After a 16 year hiatus Tom Adrahtas has returned to the realm of hockey literature. In 2002 Adrahtas unveiled an authorized, masterful biography of goaltending legend Glenn Hall. Today, in his latest tome The 60s: Goaltending’s Greatest Generation, Tom picks up right where he left off with an examination of the NHL in 1960s through the eyes (and sometimes the face masks) of the five greatest goalies who manned the pipes during that decade: Glenn Hall, Terry Sawchuk, Gump Worsley, Jacques Plante, and Johnny Bower. Each of these men developed modern goaltending as we know it today: Hall with his butterfly style; Plante with his face mask and tactical forays from the net; Bower with his poke-check, Worsley with his acrobatic style that presaged Dominik Hasek; and Sawchuk with his gorilla crouch.
Using compact, graceful prose, Adrahtas chronicles how these men vied with one another and/or sometimes worked together (Hall and Plante were teammates with the St. Louis Blues while Sawchuk and Bower worked together at Toronto) to defend their team’s nets while winning Stanley Cups. The end result is a fitting paean to an ancient era where goalies didn’t wear face masks; seldom ventured (with the exception of Plante) far from their nets; made low salaries (and were punished or were threatened with exile in the minors if they dared ask for more); and were required to play nearly every minute of every game in the season.
While discussing the overall history of the NHL during the 1960s Tom Adrahtas covers familiar ground (although in one instance he deftly challenges historical orthodoxy when discussing a certain game in the 1967 Stanley Cup playoffs). Adrahtas’ real skill is in elucidating the fine details and subtle differences in how his Hall-of-Fame quintet handled their goal-tending chores.
Like an expert oenologist analyzing rare vintage wines Adrahtas (who was a collegiate hockey goalie and has taught goal-tending in Illinois for decades) dissects the goaltending styles of his Hall-of-Fame quintet: how they held their hands; where they held their goal-tending sticks; what padding and equipment they used (or what equipment they lacked when compared to today’s goalies); how they played the angles; their approach to practice (Hall was a poor practice goalie while Bower was a workaholic when it came to practice); their mental approach to goal-tending; and, also, the mental struggles each man went through when they defended the nets night after night. It is the latter aspect that defines these men: Glenn Hall, with his pre-game nausea; Jacques Plante, with his hypochondria that vexed teammates and coaches alike: Gump Worsley, with his fear of flying; and Terry Sawchuk coping with his alcoholism and well documented marital troubles. It is these subtle details that adds flavor to the vintage and warms the palate of the reader.
And Tom’s examination is not solely confined to his quintet, he also discusses other goalies of that era whose deeds were obscured by Adrahtas’ immortal quintet: men like Charlie Hodge, Roger Crozier, Gerry Cheevers, and Eddie Giacomin to name a few. There are also affectionate bon mots about the births of Patrick Roy, Martin Brodeur, Grant Fuhr, and Dominik Hasek who would build upon the goaltending antecedents established by Hall, Plante, Worsley, Bower, Sawchuk and create their own magnificent and immortal styles of hockey goal-tending in the 1980s and 1990s and 2000s.

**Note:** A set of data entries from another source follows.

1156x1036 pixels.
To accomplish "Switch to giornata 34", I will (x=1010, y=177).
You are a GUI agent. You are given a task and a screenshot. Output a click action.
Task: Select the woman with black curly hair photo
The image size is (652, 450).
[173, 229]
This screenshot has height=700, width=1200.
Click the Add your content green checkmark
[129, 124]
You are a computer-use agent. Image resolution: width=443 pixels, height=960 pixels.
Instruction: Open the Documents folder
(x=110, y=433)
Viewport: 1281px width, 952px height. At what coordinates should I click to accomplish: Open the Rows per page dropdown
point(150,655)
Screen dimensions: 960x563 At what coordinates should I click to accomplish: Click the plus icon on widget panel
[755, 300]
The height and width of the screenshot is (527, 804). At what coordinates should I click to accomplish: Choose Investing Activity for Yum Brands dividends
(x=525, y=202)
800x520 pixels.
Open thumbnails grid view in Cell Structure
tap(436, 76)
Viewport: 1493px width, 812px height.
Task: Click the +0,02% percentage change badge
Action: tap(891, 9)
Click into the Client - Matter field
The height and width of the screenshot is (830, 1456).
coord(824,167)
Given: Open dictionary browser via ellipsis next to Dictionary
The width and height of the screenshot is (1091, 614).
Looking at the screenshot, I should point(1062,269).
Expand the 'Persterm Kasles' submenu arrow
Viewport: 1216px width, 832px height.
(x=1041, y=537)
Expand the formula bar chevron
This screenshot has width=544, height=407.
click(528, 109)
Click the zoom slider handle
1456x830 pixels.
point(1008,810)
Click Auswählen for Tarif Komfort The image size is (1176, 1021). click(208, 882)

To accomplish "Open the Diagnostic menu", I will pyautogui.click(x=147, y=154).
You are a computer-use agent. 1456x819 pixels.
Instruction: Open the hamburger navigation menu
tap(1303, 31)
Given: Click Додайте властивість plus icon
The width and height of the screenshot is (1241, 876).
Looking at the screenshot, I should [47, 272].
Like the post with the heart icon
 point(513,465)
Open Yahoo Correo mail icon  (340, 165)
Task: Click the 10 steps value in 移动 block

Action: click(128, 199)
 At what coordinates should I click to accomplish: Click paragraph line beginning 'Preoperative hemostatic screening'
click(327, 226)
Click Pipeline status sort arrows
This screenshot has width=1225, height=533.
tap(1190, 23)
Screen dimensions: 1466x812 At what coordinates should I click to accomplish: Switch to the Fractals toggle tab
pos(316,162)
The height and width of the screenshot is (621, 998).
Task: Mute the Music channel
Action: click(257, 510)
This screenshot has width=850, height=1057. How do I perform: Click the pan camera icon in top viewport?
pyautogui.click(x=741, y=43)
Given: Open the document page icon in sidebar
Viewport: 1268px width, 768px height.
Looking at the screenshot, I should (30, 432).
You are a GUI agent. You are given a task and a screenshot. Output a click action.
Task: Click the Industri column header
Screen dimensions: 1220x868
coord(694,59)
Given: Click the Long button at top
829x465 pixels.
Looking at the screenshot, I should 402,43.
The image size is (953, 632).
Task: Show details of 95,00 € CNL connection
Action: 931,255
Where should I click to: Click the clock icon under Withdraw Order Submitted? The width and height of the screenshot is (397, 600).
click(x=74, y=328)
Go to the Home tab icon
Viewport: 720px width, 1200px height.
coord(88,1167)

60s: Goaltending’s Greatest Generation is told with the fervor of remembered youth because as a young man growing up in Chicago Adrahtas was a living eye witness to the feats of these great men and also an avid devourer of all hockey magazines and digests (images of which are reproduced in the book) from that era. It is a love poem to an era of hockey which can never be replicated again. In the end Tom Adrahtas comes full circle when he ends his book where he began 16 years ago by writing a moving elegy to Pauline Hall, Glenn Hall’s beloved wife who died of cancer in 2009. Pauline Hall was an enormous help to Tom Adrahtas when he wrote his bio on Glenn Hall and Adrahtas repays that debt with love and affection.
As a book The 60s: Goaltending’s Greatest Generation locks down the net, makes the big save, and hoists the Cup in triumph.